- [Document]:
begin

Archive for category Karaoke
Something strange happened today; something that has never happened in my 19 months in Japan so far. Something I didn’t even think was possible.
I think I did too much karaoke tonight after work.
Tonight was the next in a series of recent farewell parties. This one was for Charlie, who had recently moved to Mishima NOVA from Fuji NOVA.
Charlie had only been in Japan for about 6 months, and never really got used to life here. She was a very nice, friendly person, but she never really got used to living in Japan: she didn’t study the language, didn’t want to eat Japanese food, and didn’t always get along with other teachers. One of the factors in this was that she didn’t drink, and wasn’t all that interested in going to places where people would be drinking. Not drinking is not a problem, but if you want to spend some time with coworkers, you still have to be willing to go to izakayas or karaoke occasionally.
Not a lot of other teachers were planning on showing up at the farewell party. I had been working late Saturdays with Charlie and she specifically asked me, so I made sure to attend. The small group of people who showed up did have a pretty good time. We spent a few hours at a karaoke room that had pizza on the menu. Charlie seemed to have fun, so it was a successful farewell.
A note about the karaoke: Most karaoke machines have shortened versions of certain songs. For example, one of my staples is Copacabana by Barry Manilow. I’ll give you a minute to stop laughing. Take your time. Anyway, the original version of the song has a 2 minute long instrumental section in the middle. This may work in a live music performance, but at karaoke the singer basically has to stand around for 2 minutes while listening to a crappy midi instrumental solo. It seems like all of the English songs in this particular karaoke machine had the same issue. If I ever go back to this karaoke box, it’s going to be an all Ramones lineup.
After work, I joined yet another weekend party already in progress. Working the late shift on Saturday means that my coworkers have already had a few hour head start on the evening.
Like most parties I have been to in Japan, this one started at an izakaya. Food and drinks were ordered, interesting cocktails consumed, beers chugged, and general good times.
At some point the first party started to run out of steam. The crazy people who wanted to keep going moved along to the second party, which tonight was at a late night karaoke place (as usual). We closed out the karaoke place and got home in the wee hours of the morning.
(2015 Update) I really wish I had recorded more details about nights like this when they happened. Izakaya and then late karaoke describes far too many nights during my time in Japan.
Tonight was another fun night out with Azeroth and friends.
Azeroth was friends with Koalako, one of the students at Mishima NOVA. I had taught her many times before, and she was always a fun person to talk to. Koalako lives in Atami, a nearby city built on the side of a mountain on the ocean. Atami is a terrible place to try to ride a bicycle, but a great place to see fireworks, and is famous for its many hot springs.

end

- [Supplied entries]:
begin

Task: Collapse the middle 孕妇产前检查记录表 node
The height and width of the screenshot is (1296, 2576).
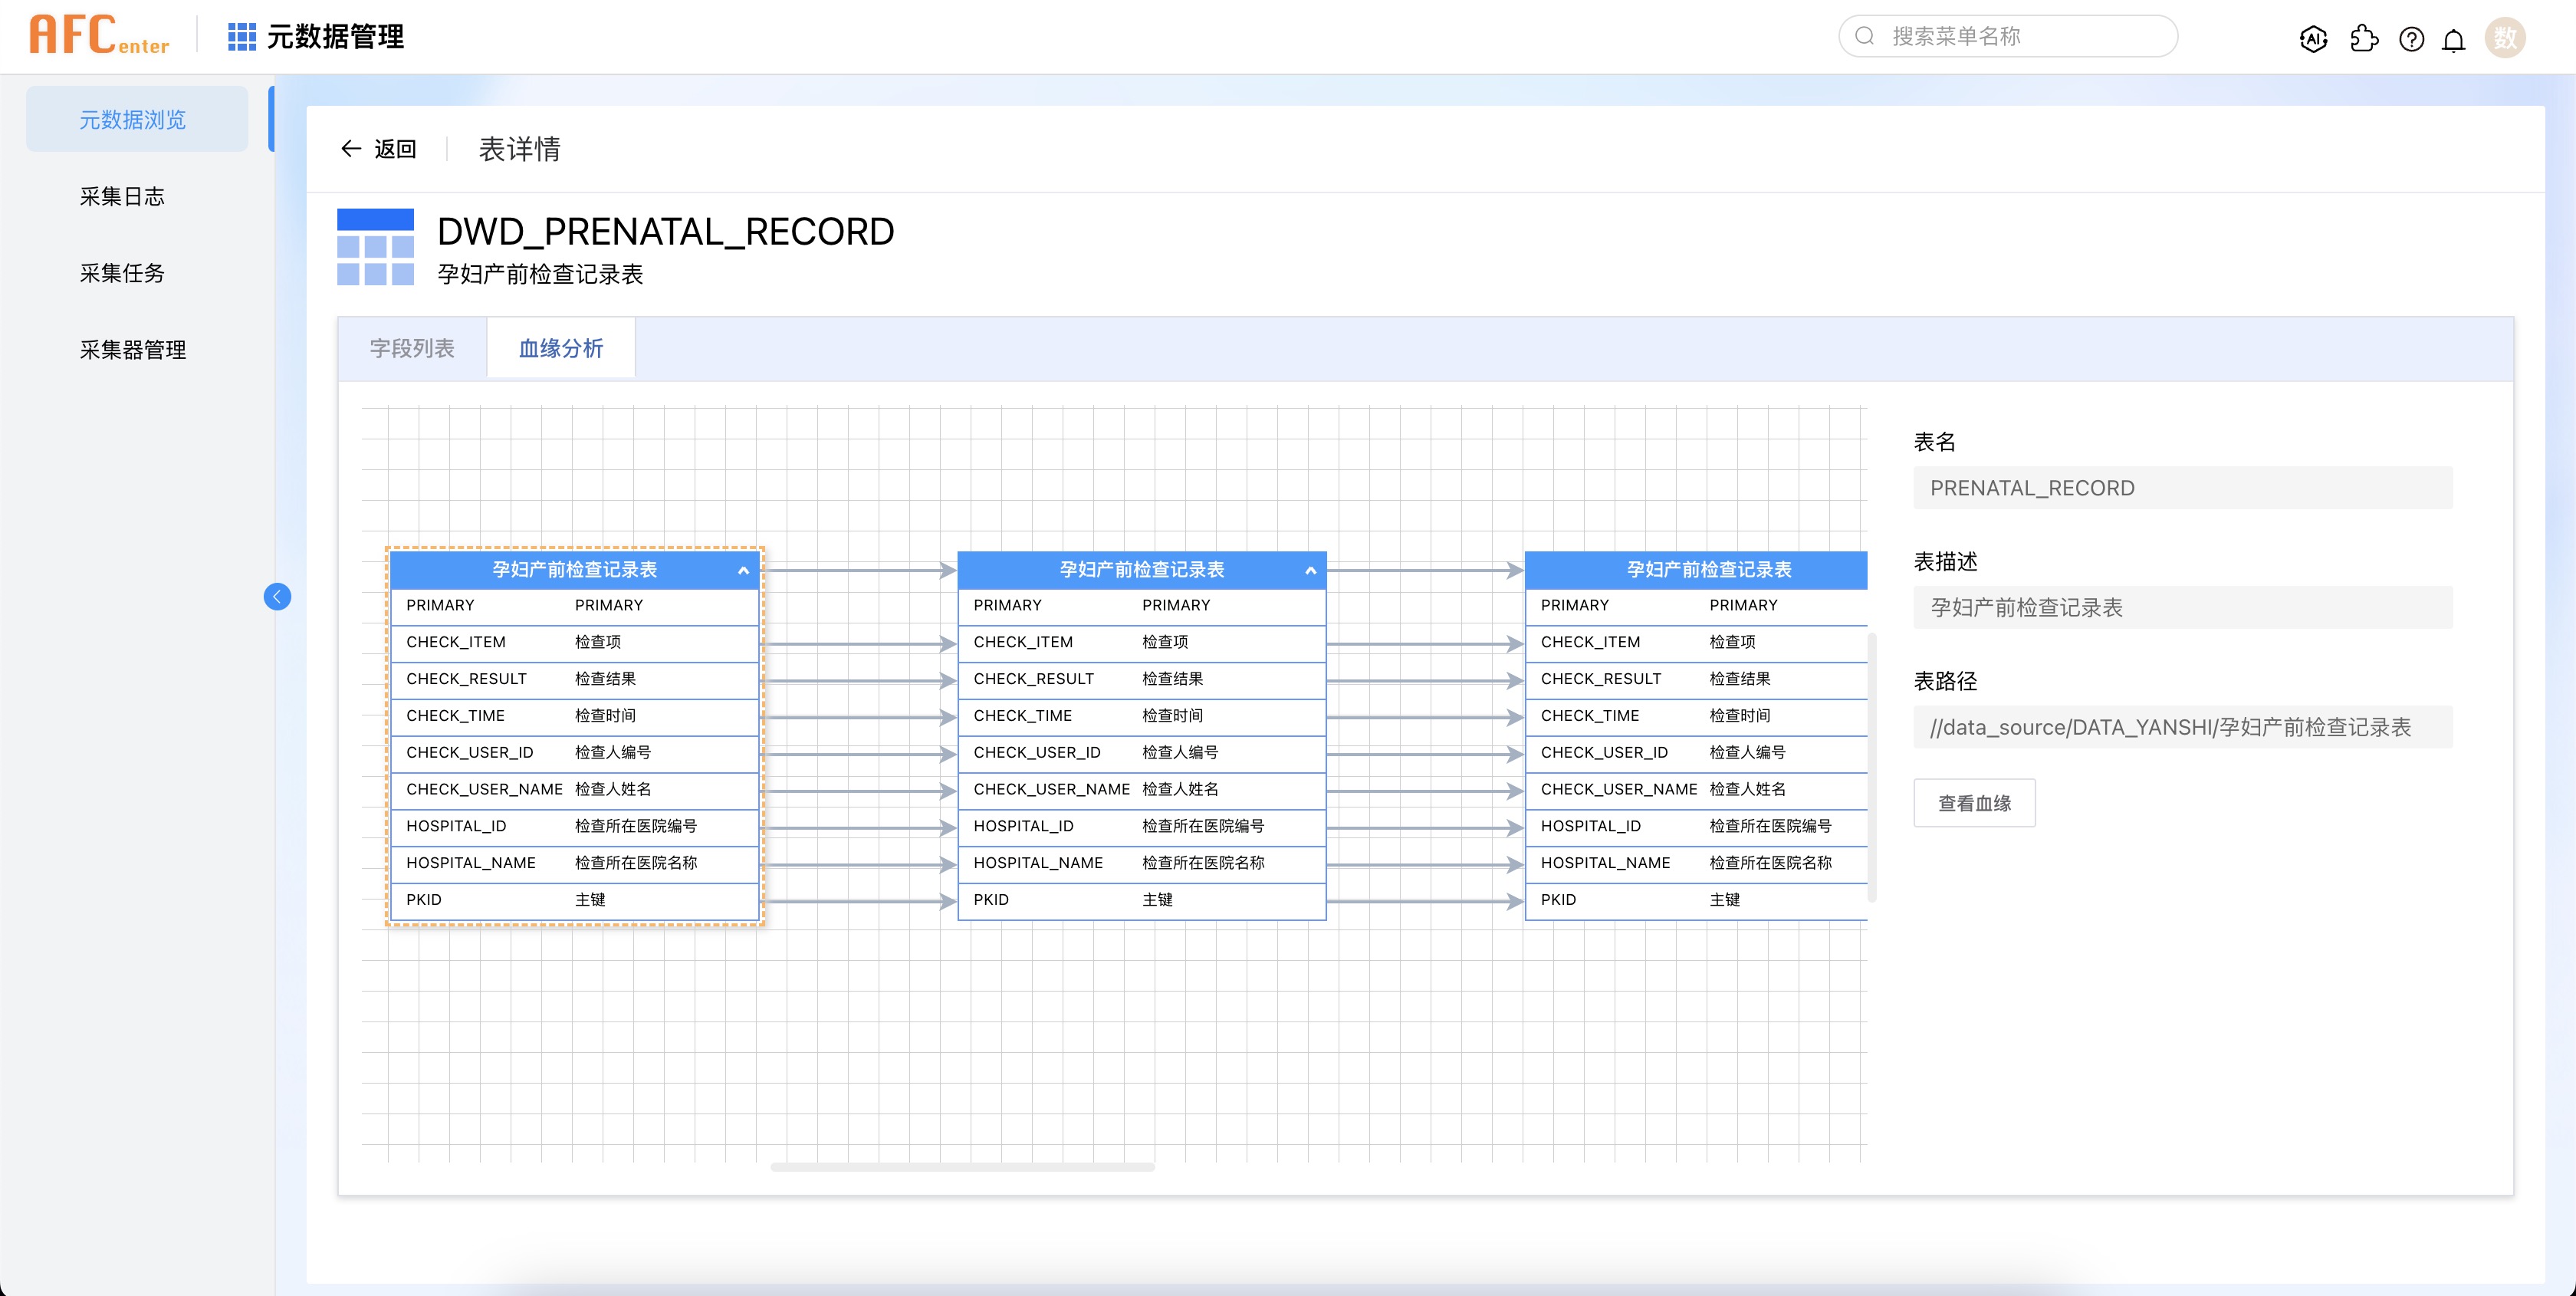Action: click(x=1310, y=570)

end
begin

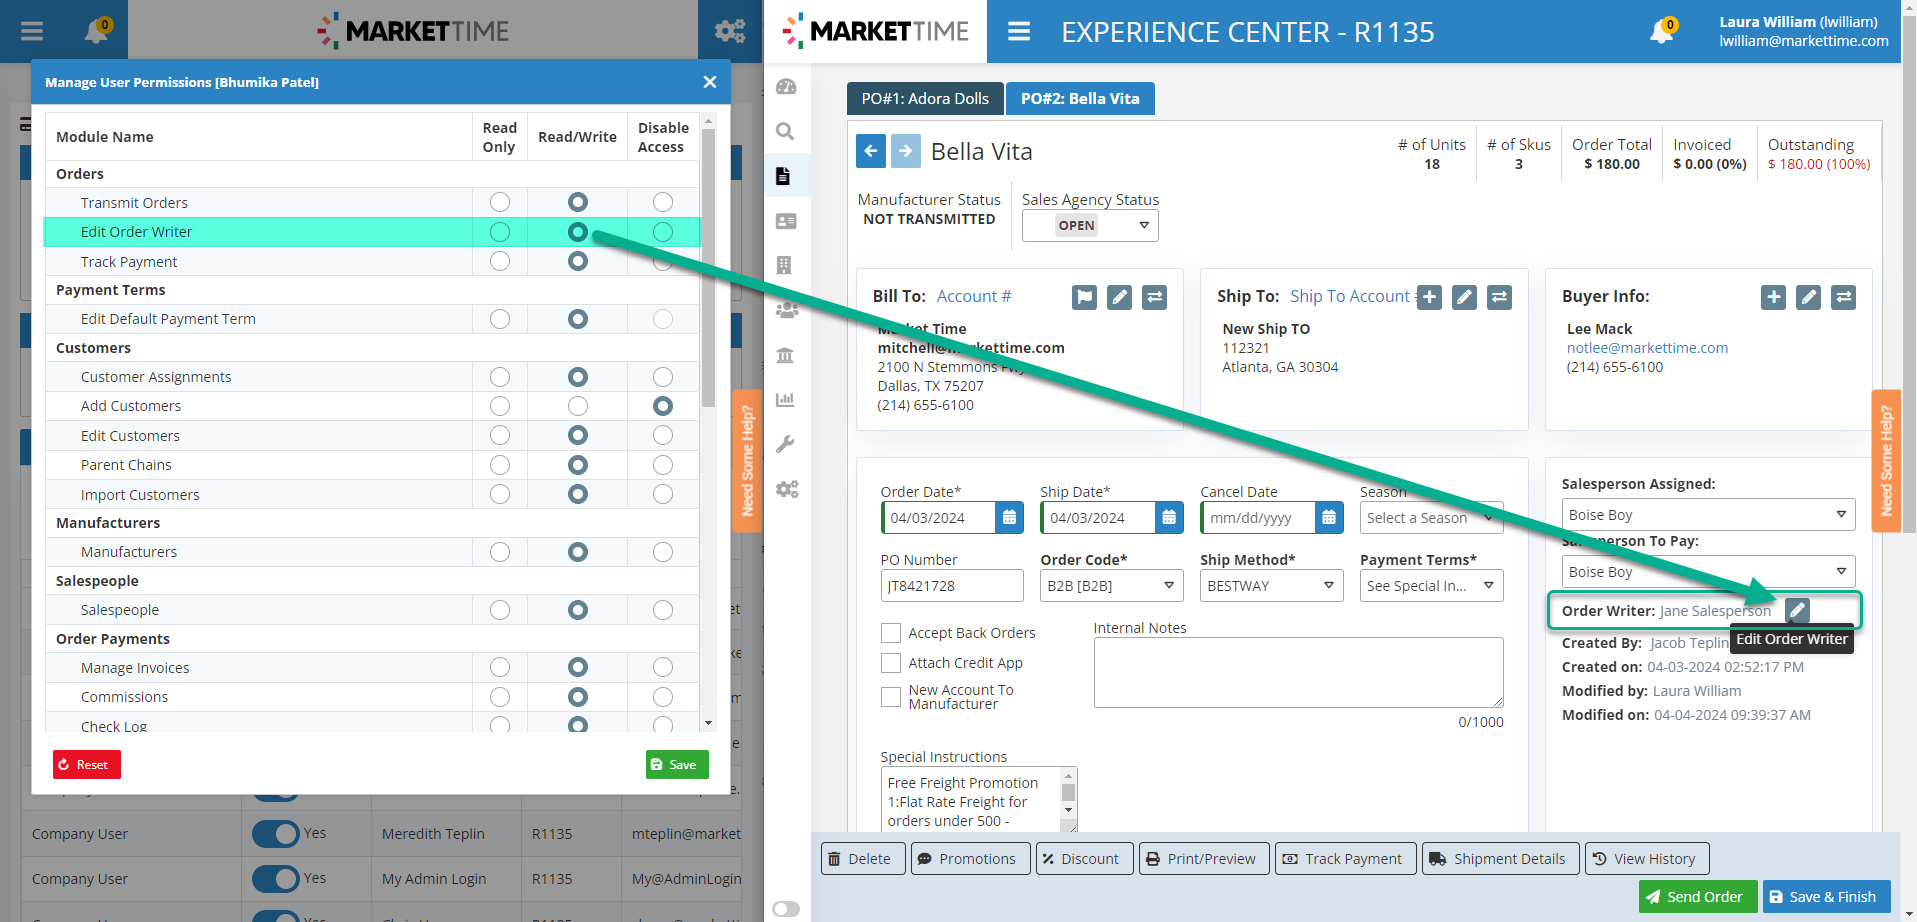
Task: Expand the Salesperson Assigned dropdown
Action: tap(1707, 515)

end
begin

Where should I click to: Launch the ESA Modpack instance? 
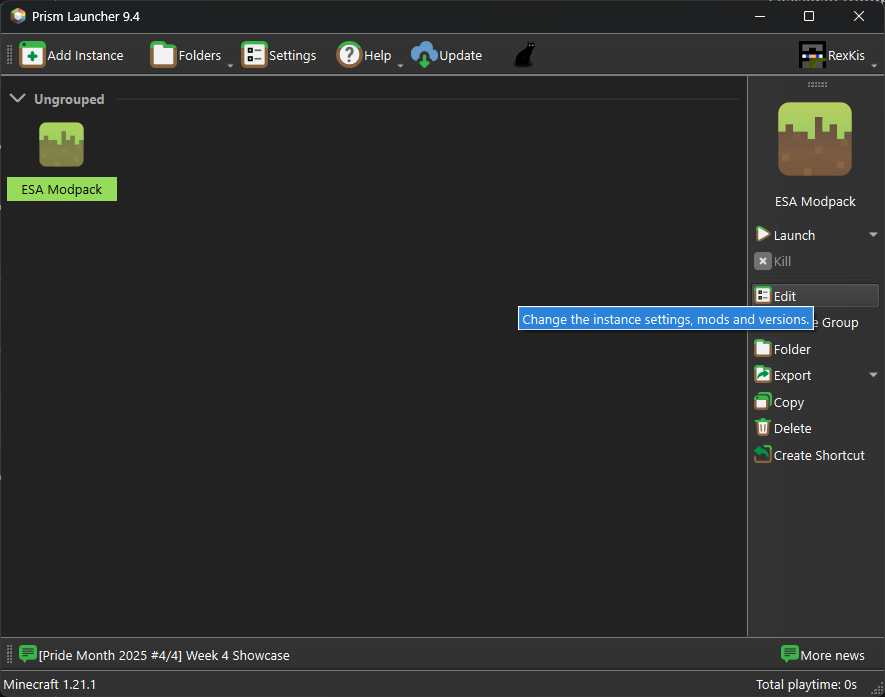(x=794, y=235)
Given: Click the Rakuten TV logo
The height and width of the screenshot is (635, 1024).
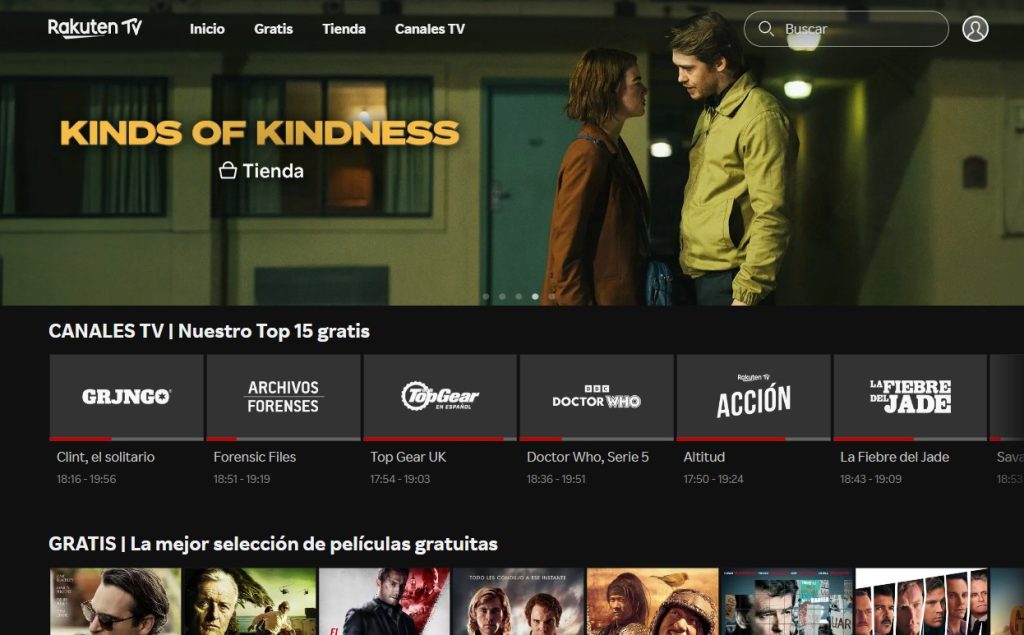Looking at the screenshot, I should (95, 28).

end

- [What this exercise asks]:
a - In the karaoke archive, which NOVA school had Charlie moved from before joining Mishima NOVA?
b - List every person the karaoke archive mentions by name.
c - Reproduce word for word the passage of the karaoke archive starting with "A note about" and going on through "all Ramones lineup.".
None of the material is needed for this work.

- [Answers provided]:
a - Fuji NOVA

b - Charlie, Barry Manilow, Azeroth, Koalako

c -
A note about the karaoke: Most karaoke machines have shortened versions of certain songs. For example, one of my staples is Copacabana by Barry Manilow. I’ll give you a minute to stop laughing. Take your time. Anyway, the original version of the song has a 2 minute long instrumental section in the middle. This may work in a live music performance, but at karaoke the singer basically has to stand around for 2 minutes while listening to a crappy midi instrumental solo. It seems like all of the English songs in this particular karaoke machine had the same issue. If I ever go back to this karaoke box, it’s going to be an all Ramones lineup.